[Stored data entries]
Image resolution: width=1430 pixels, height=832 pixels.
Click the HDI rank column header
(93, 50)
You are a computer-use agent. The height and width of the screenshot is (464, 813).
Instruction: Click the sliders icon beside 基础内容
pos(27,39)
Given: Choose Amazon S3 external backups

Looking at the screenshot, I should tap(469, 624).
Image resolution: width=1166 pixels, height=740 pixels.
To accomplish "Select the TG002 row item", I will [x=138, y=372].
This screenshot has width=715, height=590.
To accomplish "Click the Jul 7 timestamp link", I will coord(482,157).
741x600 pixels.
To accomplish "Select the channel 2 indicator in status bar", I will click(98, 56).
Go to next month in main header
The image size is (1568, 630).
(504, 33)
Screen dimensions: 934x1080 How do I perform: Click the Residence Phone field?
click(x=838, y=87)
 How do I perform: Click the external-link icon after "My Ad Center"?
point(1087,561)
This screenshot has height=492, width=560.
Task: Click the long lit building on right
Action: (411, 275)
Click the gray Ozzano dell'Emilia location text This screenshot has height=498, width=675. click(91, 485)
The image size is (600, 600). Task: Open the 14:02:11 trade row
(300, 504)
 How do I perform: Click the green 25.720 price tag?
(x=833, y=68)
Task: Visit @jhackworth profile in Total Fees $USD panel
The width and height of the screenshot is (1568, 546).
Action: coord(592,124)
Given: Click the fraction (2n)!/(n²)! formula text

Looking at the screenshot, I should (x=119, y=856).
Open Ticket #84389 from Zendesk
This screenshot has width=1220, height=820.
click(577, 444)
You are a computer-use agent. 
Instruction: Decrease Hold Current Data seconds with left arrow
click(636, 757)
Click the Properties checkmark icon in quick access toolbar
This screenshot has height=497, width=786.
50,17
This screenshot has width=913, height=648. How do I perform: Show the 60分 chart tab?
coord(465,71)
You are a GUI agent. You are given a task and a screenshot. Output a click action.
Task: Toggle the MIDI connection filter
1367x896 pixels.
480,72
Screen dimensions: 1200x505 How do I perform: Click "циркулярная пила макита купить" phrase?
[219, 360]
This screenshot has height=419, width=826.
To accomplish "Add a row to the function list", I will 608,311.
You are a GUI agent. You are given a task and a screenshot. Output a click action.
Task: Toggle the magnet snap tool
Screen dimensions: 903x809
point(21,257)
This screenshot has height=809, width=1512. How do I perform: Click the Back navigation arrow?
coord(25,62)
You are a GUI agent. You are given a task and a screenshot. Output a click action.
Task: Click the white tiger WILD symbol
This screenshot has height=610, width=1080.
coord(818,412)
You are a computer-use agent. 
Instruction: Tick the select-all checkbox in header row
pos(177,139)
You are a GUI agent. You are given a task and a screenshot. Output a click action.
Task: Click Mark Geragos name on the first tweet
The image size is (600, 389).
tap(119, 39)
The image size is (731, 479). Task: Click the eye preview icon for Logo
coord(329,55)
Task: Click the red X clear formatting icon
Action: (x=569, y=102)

• **Your goal**
Send back all the records above word for word.

• **Task output**
Image resolution: width=1430 pixels, height=832 pixels.
Click the HDI rank column header
(93, 50)
You are a computer-use agent. The height and width of the screenshot is (464, 813).
Instruction: Click the sliders icon beside 基础内容
pos(27,39)
Given: Choose Amazon S3 external backups

Looking at the screenshot, I should tap(469, 624).
Image resolution: width=1166 pixels, height=740 pixels.
To accomplish "Select the TG002 row item", I will [x=138, y=372].
This screenshot has width=715, height=590.
To accomplish "Click the Jul 7 timestamp link", I will coord(482,157).
741x600 pixels.
To accomplish "Select the channel 2 indicator in status bar", I will click(98, 56).
Go to next month in main header
The image size is (1568, 630).
(504, 33)
Screen dimensions: 934x1080 How do I perform: Click the Residence Phone field?
click(x=838, y=87)
 How do I perform: Click the external-link icon after "My Ad Center"?
point(1087,561)
This screenshot has height=492, width=560.
Task: Click the long lit building on right
Action: (411, 275)
Click the gray Ozzano dell'Emilia location text This screenshot has height=498, width=675. click(91, 485)
The image size is (600, 600). Task: Open the 14:02:11 trade row
(300, 504)
 How do I perform: Click the green 25.720 price tag?
(x=833, y=68)
Task: Visit @jhackworth profile in Total Fees $USD panel
The width and height of the screenshot is (1568, 546).
Action: coord(592,124)
Given: Click the fraction (2n)!/(n²)! formula text

Looking at the screenshot, I should (x=119, y=856).
Open Ticket #84389 from Zendesk
This screenshot has width=1220, height=820.
click(577, 444)
You are a computer-use agent. 
Instruction: Decrease Hold Current Data seconds with left arrow
click(636, 757)
Click the Properties checkmark icon in quick access toolbar
This screenshot has height=497, width=786.
50,17
This screenshot has width=913, height=648. How do I perform: Show the 60分 chart tab?
coord(465,71)
You are a GUI agent. You are given a task and a screenshot. Output a click action.
Task: Toggle the MIDI connection filter
1367x896 pixels.
480,72
Screen dimensions: 1200x505 How do I perform: Click "циркулярная пила макита купить" phrase?
[219, 360]
This screenshot has height=419, width=826.
To accomplish "Add a row to the function list", I will 608,311.
You are a GUI agent. You are given a task and a screenshot. Output a click action.
Task: Toggle the magnet snap tool
Screen dimensions: 903x809
point(21,257)
This screenshot has height=809, width=1512. How do I perform: Click the Back navigation arrow?
coord(25,62)
You are a GUI agent. You are given a task and a screenshot. Output a click action.
Task: Click the white tiger WILD symbol
This screenshot has height=610, width=1080.
coord(818,412)
You are a computer-use agent. 
Instruction: Tick the select-all checkbox in header row
pos(177,139)
You are a GUI agent. You are given a task and a screenshot. Output a click action.
Task: Click Mark Geragos name on the first tweet
The image size is (600, 389).
tap(119, 39)
The image size is (731, 479). Task: Click the eye preview icon for Logo
coord(329,55)
Task: Click the red X clear formatting icon
Action: (x=569, y=102)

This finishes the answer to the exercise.